▶ **Record excerpts**:

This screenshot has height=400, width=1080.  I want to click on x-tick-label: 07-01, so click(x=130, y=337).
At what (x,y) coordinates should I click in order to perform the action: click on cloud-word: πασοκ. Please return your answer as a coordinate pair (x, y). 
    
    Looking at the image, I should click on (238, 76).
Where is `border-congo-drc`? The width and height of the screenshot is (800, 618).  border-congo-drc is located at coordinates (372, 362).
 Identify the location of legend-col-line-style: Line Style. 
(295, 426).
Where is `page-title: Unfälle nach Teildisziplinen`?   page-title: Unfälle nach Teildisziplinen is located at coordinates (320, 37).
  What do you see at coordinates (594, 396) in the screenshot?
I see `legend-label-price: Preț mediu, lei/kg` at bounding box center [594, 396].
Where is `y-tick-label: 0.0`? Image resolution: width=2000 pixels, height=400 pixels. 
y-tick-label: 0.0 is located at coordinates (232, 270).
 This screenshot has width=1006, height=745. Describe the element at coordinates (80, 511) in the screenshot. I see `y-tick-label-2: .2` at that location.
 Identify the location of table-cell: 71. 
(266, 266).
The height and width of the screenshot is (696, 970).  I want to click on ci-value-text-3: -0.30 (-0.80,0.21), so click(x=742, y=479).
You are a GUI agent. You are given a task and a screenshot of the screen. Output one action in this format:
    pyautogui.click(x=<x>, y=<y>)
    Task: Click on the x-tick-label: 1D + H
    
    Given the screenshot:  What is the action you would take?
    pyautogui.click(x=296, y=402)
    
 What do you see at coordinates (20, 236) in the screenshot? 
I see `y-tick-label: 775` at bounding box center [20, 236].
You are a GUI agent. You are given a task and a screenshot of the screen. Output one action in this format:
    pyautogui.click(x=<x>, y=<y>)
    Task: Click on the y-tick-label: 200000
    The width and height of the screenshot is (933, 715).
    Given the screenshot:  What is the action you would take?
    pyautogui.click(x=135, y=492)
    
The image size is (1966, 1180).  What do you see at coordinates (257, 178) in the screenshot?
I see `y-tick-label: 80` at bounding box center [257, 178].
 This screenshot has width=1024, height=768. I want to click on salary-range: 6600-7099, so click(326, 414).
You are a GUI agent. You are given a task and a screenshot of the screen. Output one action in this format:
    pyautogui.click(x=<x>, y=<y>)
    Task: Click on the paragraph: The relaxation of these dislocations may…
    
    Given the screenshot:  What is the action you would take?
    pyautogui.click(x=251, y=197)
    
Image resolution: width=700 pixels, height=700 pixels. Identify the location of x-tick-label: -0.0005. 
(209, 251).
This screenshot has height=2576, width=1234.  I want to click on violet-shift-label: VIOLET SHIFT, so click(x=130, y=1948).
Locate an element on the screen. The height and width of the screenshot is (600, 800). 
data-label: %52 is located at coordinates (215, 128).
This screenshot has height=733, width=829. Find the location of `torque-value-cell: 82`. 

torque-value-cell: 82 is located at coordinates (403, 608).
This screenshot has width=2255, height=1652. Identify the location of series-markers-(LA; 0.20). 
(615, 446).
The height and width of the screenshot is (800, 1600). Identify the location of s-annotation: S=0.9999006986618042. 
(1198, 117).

▶ **Task to complete**:
Copy all the entries above word for word.

▶ **Output below**:
This screenshot has height=400, width=1080.  I want to click on x-tick-label: 07-01, so click(x=130, y=337).
At what (x,y) coordinates should I click in order to perform the action: click on cloud-word: πασοκ. Please return your answer as a coordinate pair (x, y). 
    
    Looking at the image, I should click on (238, 76).
Where is `border-congo-drc`? The width and height of the screenshot is (800, 618).  border-congo-drc is located at coordinates (372, 362).
 Identify the location of legend-col-line-style: Line Style. 
(295, 426).
Where is `page-title: Unfälle nach Teildisziplinen`?   page-title: Unfälle nach Teildisziplinen is located at coordinates (320, 37).
  What do you see at coordinates (594, 396) in the screenshot?
I see `legend-label-price: Preț mediu, lei/kg` at bounding box center [594, 396].
Where is `y-tick-label: 0.0`? Image resolution: width=2000 pixels, height=400 pixels. 
y-tick-label: 0.0 is located at coordinates (232, 270).
 This screenshot has width=1006, height=745. Describe the element at coordinates (80, 511) in the screenshot. I see `y-tick-label-2: .2` at that location.
 Identify the location of table-cell: 71. 
(266, 266).
The height and width of the screenshot is (696, 970).  I want to click on ci-value-text-3: -0.30 (-0.80,0.21), so click(x=742, y=479).
You are a GUI agent. You are given a task and a screenshot of the screen. Output one action in this format:
    pyautogui.click(x=<x>, y=<y>)
    Task: Click on the x-tick-label: 1D + H
    
    Given the screenshot:  What is the action you would take?
    pyautogui.click(x=296, y=402)
    
 What do you see at coordinates (20, 236) in the screenshot? 
I see `y-tick-label: 775` at bounding box center [20, 236].
You are a GUI agent. You are given a task and a screenshot of the screen. Output one action in this format:
    pyautogui.click(x=<x>, y=<y>)
    Task: Click on the y-tick-label: 200000
    The width and height of the screenshot is (933, 715).
    Given the screenshot:  What is the action you would take?
    pyautogui.click(x=135, y=492)
    
The image size is (1966, 1180).  What do you see at coordinates (257, 178) in the screenshot?
I see `y-tick-label: 80` at bounding box center [257, 178].
 This screenshot has width=1024, height=768. I want to click on salary-range: 6600-7099, so click(326, 414).
You are a GUI agent. You are given a task and a screenshot of the screen. Output one action in this format:
    pyautogui.click(x=<x>, y=<y>)
    Task: Click on the paragraph: The relaxation of these dislocations may…
    
    Given the screenshot:  What is the action you would take?
    pyautogui.click(x=251, y=197)
    
Image resolution: width=700 pixels, height=700 pixels. Identify the location of x-tick-label: -0.0005. 
(209, 251).
This screenshot has height=2576, width=1234.  I want to click on violet-shift-label: VIOLET SHIFT, so click(x=130, y=1948).
Locate an element on the screen. The height and width of the screenshot is (600, 800). 
data-label: %52 is located at coordinates (215, 128).
This screenshot has height=733, width=829. Find the location of `torque-value-cell: 82`. 

torque-value-cell: 82 is located at coordinates (403, 608).
This screenshot has width=2255, height=1652. Identify the location of series-markers-(LA; 0.20). 
(615, 446).
The height and width of the screenshot is (800, 1600). Identify the location of s-annotation: S=0.9999006986618042. 
(1198, 117).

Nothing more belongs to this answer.